EXERCISE INSTRUCTIONS: Every entry here needs to be repeated exactly.

INPUT DATA:
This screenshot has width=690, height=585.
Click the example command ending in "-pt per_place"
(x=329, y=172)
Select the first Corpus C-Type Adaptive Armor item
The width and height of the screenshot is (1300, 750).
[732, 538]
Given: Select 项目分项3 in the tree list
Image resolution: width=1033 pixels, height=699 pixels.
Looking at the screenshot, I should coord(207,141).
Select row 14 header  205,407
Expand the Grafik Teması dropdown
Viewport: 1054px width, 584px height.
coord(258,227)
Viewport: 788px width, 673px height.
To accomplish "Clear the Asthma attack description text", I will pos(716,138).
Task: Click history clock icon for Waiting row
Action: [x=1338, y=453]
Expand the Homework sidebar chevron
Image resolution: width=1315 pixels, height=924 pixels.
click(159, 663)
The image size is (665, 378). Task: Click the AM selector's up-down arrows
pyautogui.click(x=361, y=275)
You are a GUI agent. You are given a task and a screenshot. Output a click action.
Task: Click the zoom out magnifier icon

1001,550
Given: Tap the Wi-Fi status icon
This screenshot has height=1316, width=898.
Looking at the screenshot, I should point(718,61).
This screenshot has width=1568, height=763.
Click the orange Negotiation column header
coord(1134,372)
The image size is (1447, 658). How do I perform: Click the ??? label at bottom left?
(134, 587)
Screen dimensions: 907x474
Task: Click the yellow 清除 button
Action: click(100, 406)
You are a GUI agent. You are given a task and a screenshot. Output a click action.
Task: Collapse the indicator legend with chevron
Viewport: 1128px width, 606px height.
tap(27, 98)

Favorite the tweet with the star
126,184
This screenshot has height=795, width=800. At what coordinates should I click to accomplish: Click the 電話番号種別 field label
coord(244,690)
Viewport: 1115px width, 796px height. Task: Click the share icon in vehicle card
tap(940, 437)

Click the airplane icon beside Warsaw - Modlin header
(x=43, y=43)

RESULT:
This screenshot has width=690, height=585.
Click the example command ending in "-pt per_place"
(x=329, y=172)
Select the first Corpus C-Type Adaptive Armor item
The width and height of the screenshot is (1300, 750).
[732, 538]
Given: Select 项目分项3 in the tree list
Image resolution: width=1033 pixels, height=699 pixels.
Looking at the screenshot, I should coord(207,141).
Select row 14 header  205,407
Expand the Grafik Teması dropdown
Viewport: 1054px width, 584px height.
coord(258,227)
Viewport: 788px width, 673px height.
To accomplish "Clear the Asthma attack description text", I will pos(716,138).
Task: Click history clock icon for Waiting row
Action: [x=1338, y=453]
Expand the Homework sidebar chevron
Image resolution: width=1315 pixels, height=924 pixels.
click(159, 663)
The image size is (665, 378). Task: Click the AM selector's up-down arrows
pyautogui.click(x=361, y=275)
You are a GUI agent. You are given a task and a screenshot. Output a click action.
Task: Click the zoom out magnifier icon

1001,550
Given: Tap the Wi-Fi status icon
This screenshot has height=1316, width=898.
Looking at the screenshot, I should point(718,61).
This screenshot has width=1568, height=763.
Click the orange Negotiation column header
coord(1134,372)
The image size is (1447, 658). How do I perform: Click the ??? label at bottom left?
(134, 587)
Screen dimensions: 907x474
Task: Click the yellow 清除 button
Action: click(100, 406)
You are a GUI agent. You are given a task and a screenshot. Output a click action.
Task: Collapse the indicator legend with chevron
Viewport: 1128px width, 606px height.
tap(27, 98)

Favorite the tweet with the star
126,184
This screenshot has height=795, width=800. At what coordinates should I click to accomplish: Click the 電話番号種別 field label
coord(244,690)
Viewport: 1115px width, 796px height. Task: Click the share icon in vehicle card
tap(940, 437)

Click the airplane icon beside Warsaw - Modlin header
(x=43, y=43)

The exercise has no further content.